Calls for improved drought relief schemes are nothing new.
Amidst shocking losses in 1935 - the North Queensland Register was reporting at the end of May that 10,000 more sheep were being spelled at Emerald before continuing their train journey east - grazing organisations were discussing ways in which the Labor state government could help.
At Charleville, the Warrego Graziers executive was telling the Premier at the time that “the greatest evil in the field of taxation applied to the grazing industry”.
A farmer or sugar grower or any dairyman could carry forward their losses in any one year for five years whereas a grazier could only carry forward one thousand pounds.

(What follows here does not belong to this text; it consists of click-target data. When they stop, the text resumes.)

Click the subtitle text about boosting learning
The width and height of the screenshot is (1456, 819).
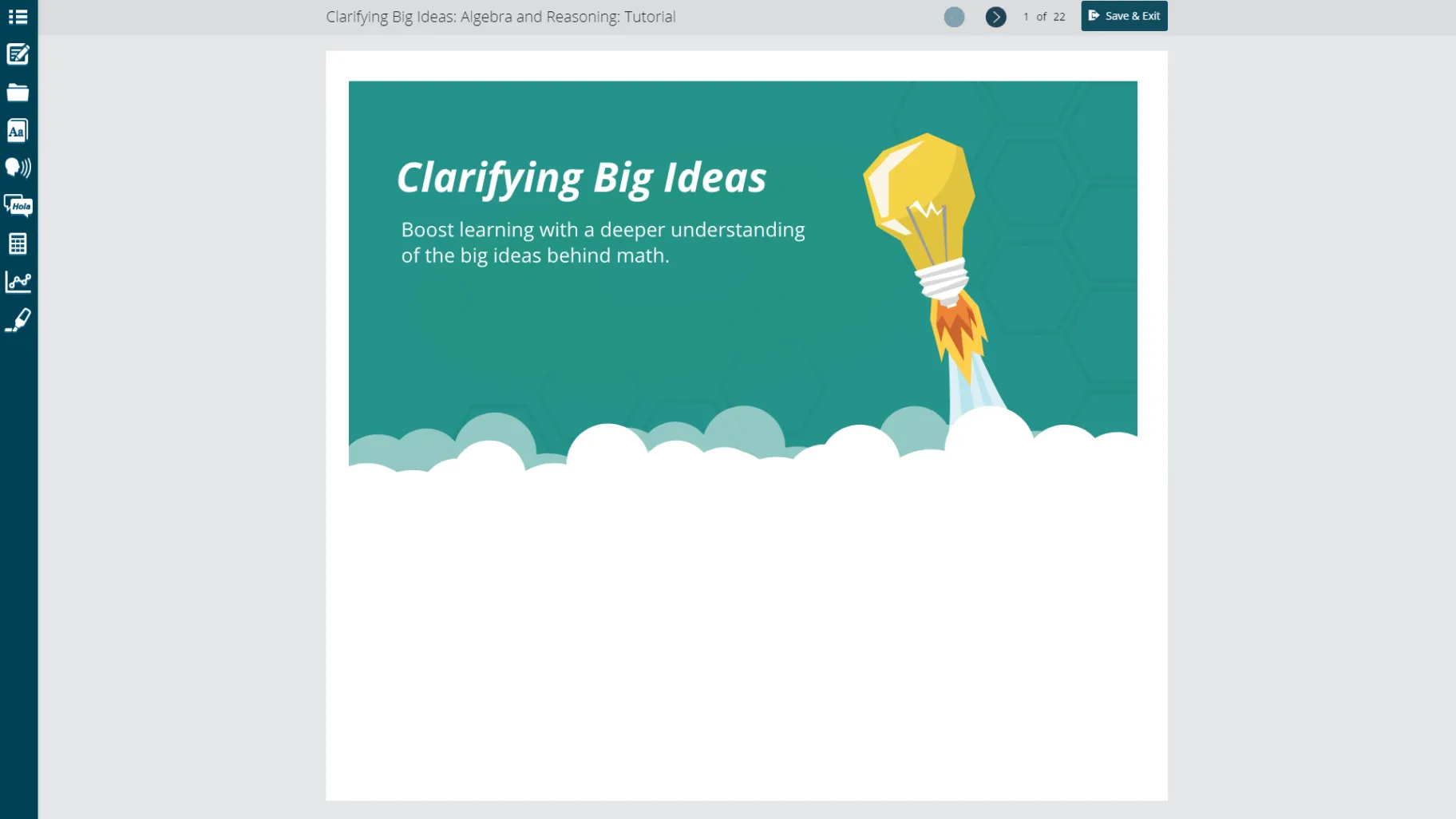pos(603,243)
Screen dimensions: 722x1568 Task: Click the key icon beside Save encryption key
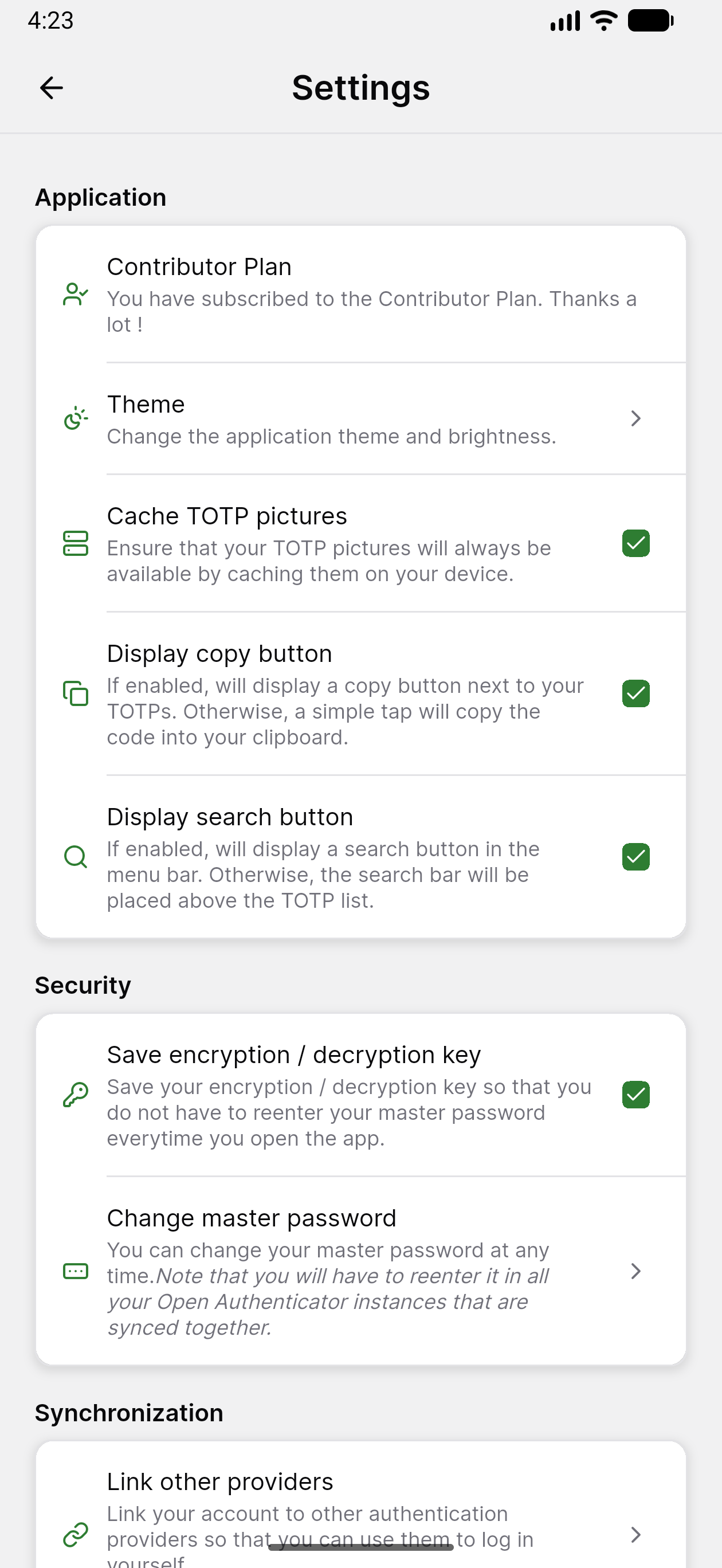75,1095
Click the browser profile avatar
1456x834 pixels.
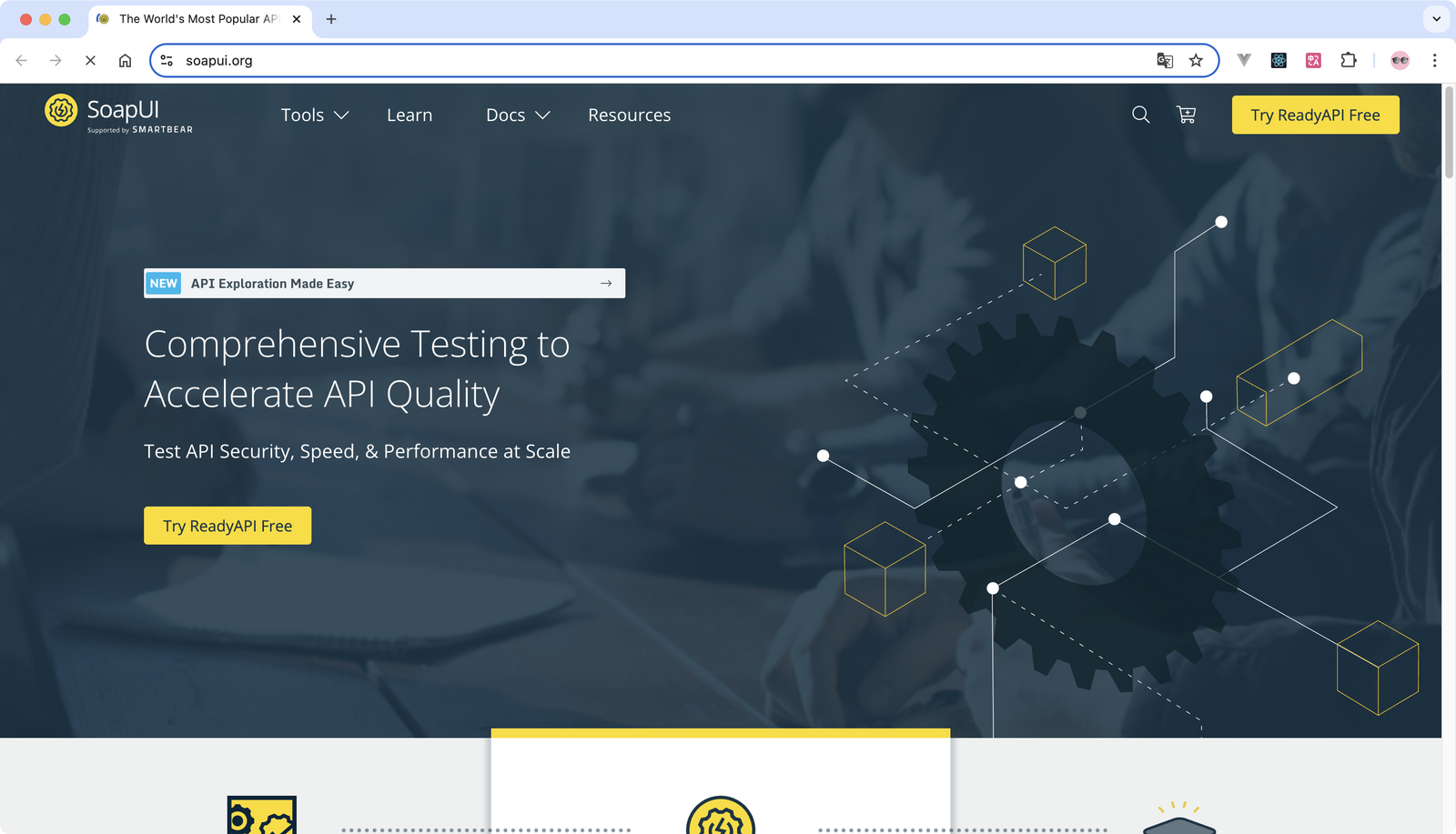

“As one speaker pointed out the losses are the graziers’ own but the profits are the taxgatherers.”
The writer said that unless governments tackled this question and placed graziers on the same footing as other taxpayers it was quite likely they would refuse to pay.
“There is not much use the government giving concessions in the way of freight or rentals as this is not a concession in so far as it will only make more money for the Government to take away again from the grazier,” the story continued. “What the grazier wants is some form of relief that will make his overdraft smaller and give him a chance to come off the dole.”
Fodder finance
Further south a “representative gathering” of farmers of the west Moreton district gathered to talk about ways that the high cost of keeping stock alive in times of drought could be reduced by a national plan of fodder conservation.
Chairman WA Fielding said West Moreton and other coastal districts were capable of producing unlimited quantities of fodder, which in good seasons, “could be conserved for use by westerners when a drought descended on their country”.
Agriculture Minister and Member for Barcoo, Frank Bulcock was in attendance at this meeting and said that to date, it hadn’t been approached from the right angle.
“Every scheme so far advanced provided for conserving fodder in times of plenty for use in years of drought,” he said. “The great difficulty was finance.”
He asked if an actuarial approach (using statistics to assess insurance risks) was possible, and added that “much good” would be accomplished if a plan could be devised.
Feed programs
Meanwhile, the Terrick Terrick aggregation at Blackall, which carried an average 104,800 sheep in 1935, told a Land Court sitting that it had 38,000 sheep on agistment and 20,000 remaining on the properties, 10,400 of which were being handfed.
The court also heard that in some seasons, as many as 8000 kangaroos had been destroyed on the holdings.
The management at Isis Downs contended that he was paying two thousand pounds a month on fodder and its cost was increasing.
The company had lost 89,212 sheep over a 10-year period.